NaNoReadMo: Where the Streets Had a Name

where the streets

Where the Streets Had a Name
Randa Abdel-Fattah
November 2010

Have you ever read a book and, years later, you can’t remember who the characters are or even what the plot is but you remember how it affected you? That’s the case with this book, Randa Abdel-Fattah’s Where the Streets Had a Name. So forget my usual review format. Let’s get personal.

When I read this book about 5 years ago, I was a busy lady. I had just wrapped up my children’s literature and library science degrees at Simmons College, was working two part-time library jobs, and was converting to Judaism. Among many other things in the year-long conversion process, I was expected to read books that would enrich my understanding of Judaism and the Jewish people. I read several books including The Chosen by Chaim Potok about an Orthodox boy growing up in New York and witnessing history, including the Zionist movement and the formation of Israel. Shortly after, I stumbled across Where the Streets Had a Name, about a modern Palestinian girl living in the West Bank, and through it might offer an interesting counterpoint to the other books I had been reading.
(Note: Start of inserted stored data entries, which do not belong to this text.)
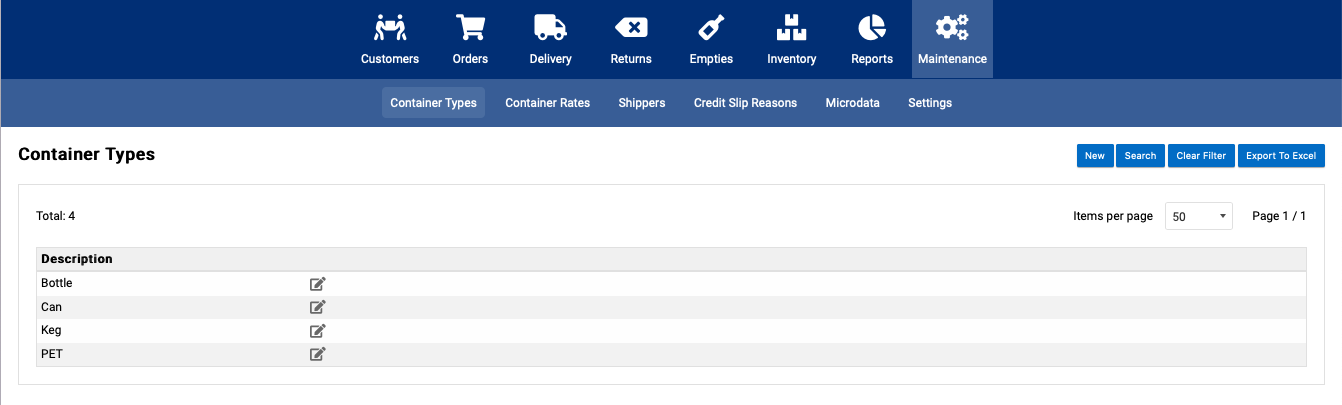Click the New button
The image size is (1342, 405).
[x=1095, y=156]
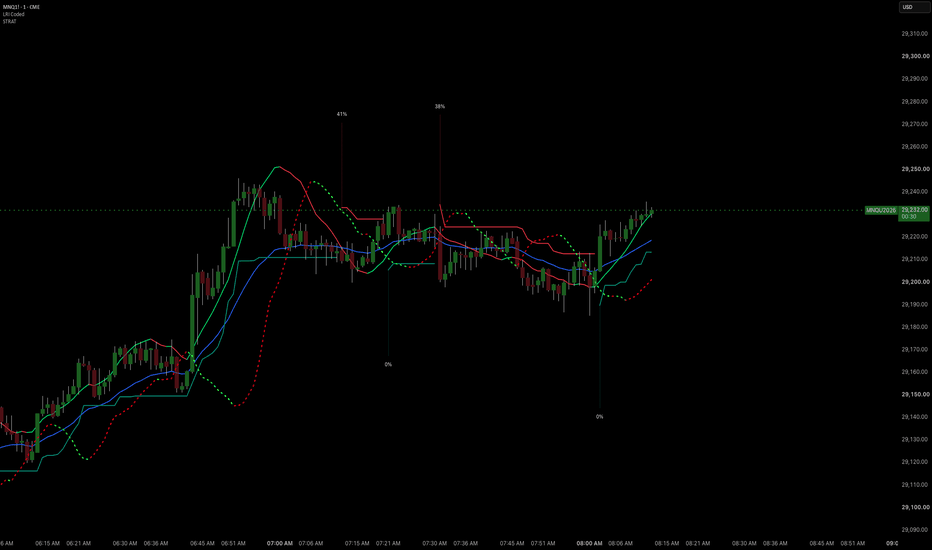932x550 pixels.
Task: Click the 0% label below 08:00 candle
Action: 600,417
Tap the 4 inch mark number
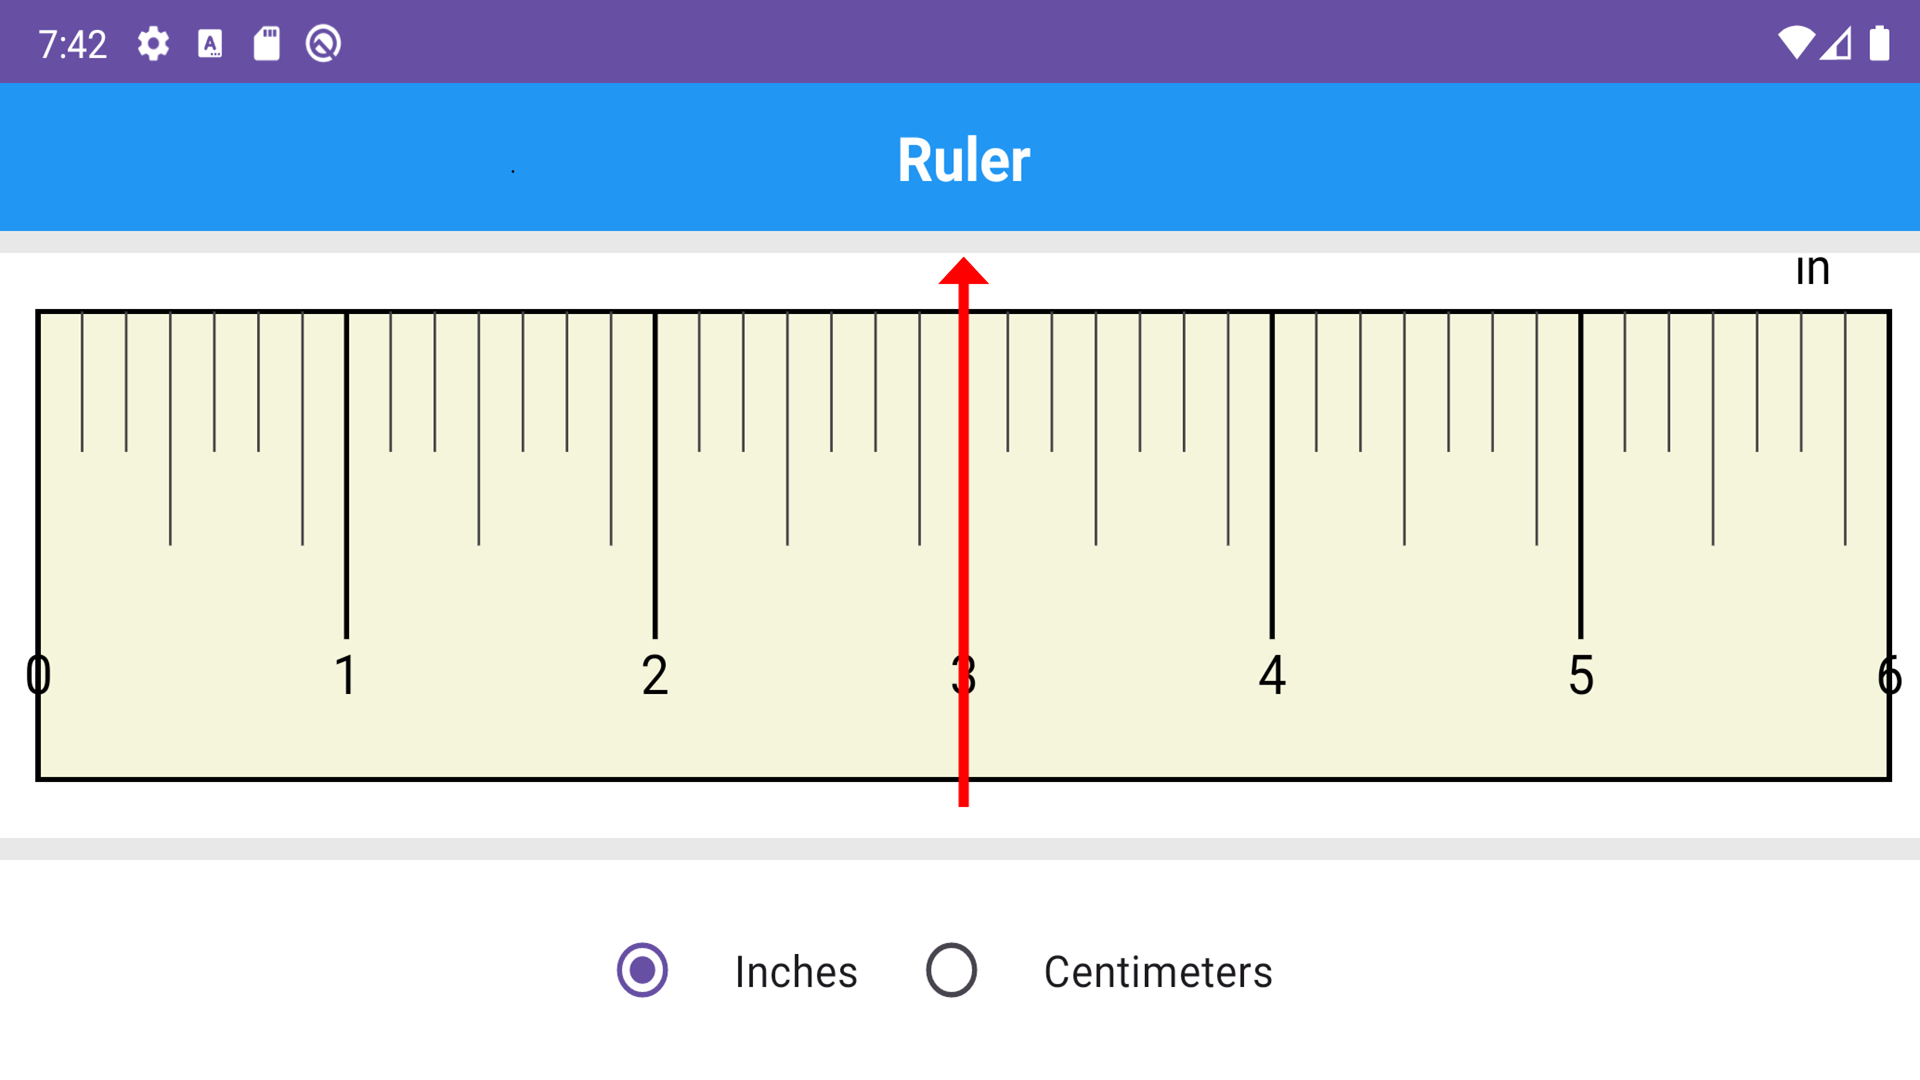The width and height of the screenshot is (1920, 1080). [1272, 676]
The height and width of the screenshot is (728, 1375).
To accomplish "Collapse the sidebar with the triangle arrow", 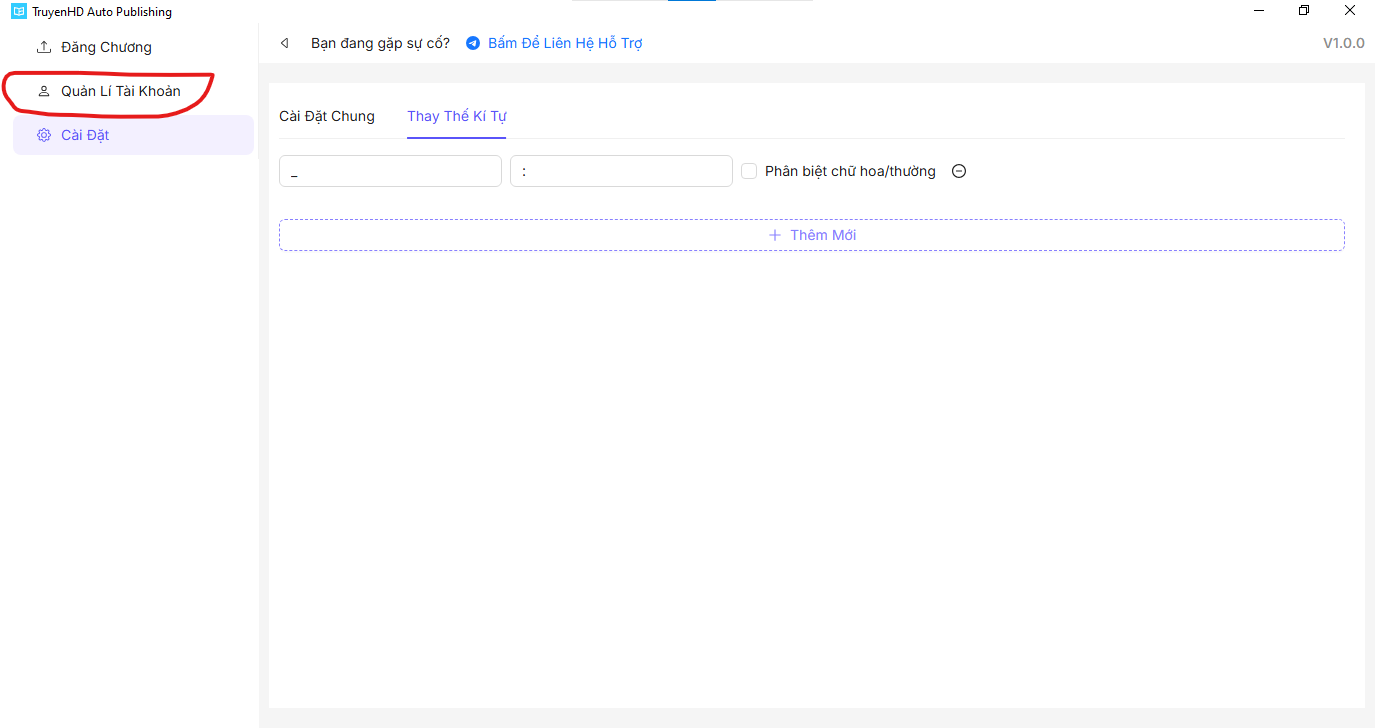I will 285,43.
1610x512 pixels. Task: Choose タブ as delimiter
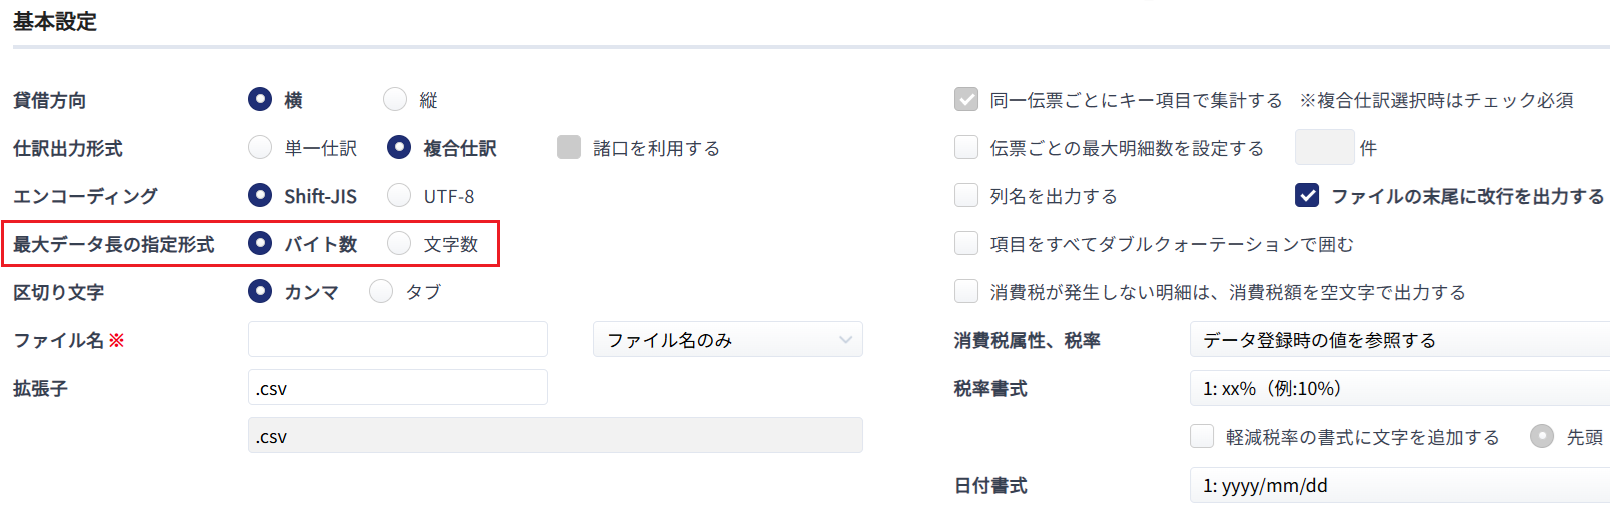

I remember really liking the book but also having so many questions. How could I, as a soon-to-be Jew, support Israel when they did the things described in the book? Did they really do these things? Why do I know next to nothing about Middle Eastern politics and history (thanks a lot, public school)?! This book affected me so much that I brought up these questions at my next conversion meeting with my rabbi. His answer is one of the reasons I love being Jewish. He said, it is important to ask hard questions of the institutions we associate ourselves with, whether religion or government or some tangle of both, as Israel is. We should be critical and thoughtful and hold those institutions that represent us accountable for their actions. Has Israel done some terrible things? Yes. Has Israel done some great things? Also yes. Can you hold all these contradicting ideas in your head at the same time, struggle with them, and come out on the other side supporting Israel and striving for peace? That’s up to you, my rabbi said, and we left it there.

It was a transformative conversation for me that, beyond the politics of it, taught me how to think about and discuss difficult, nuanced topics of all sorts, and all because of this children’s novel told from a point of view I had never considered before. Just another testimony to why everyone needs diverse books.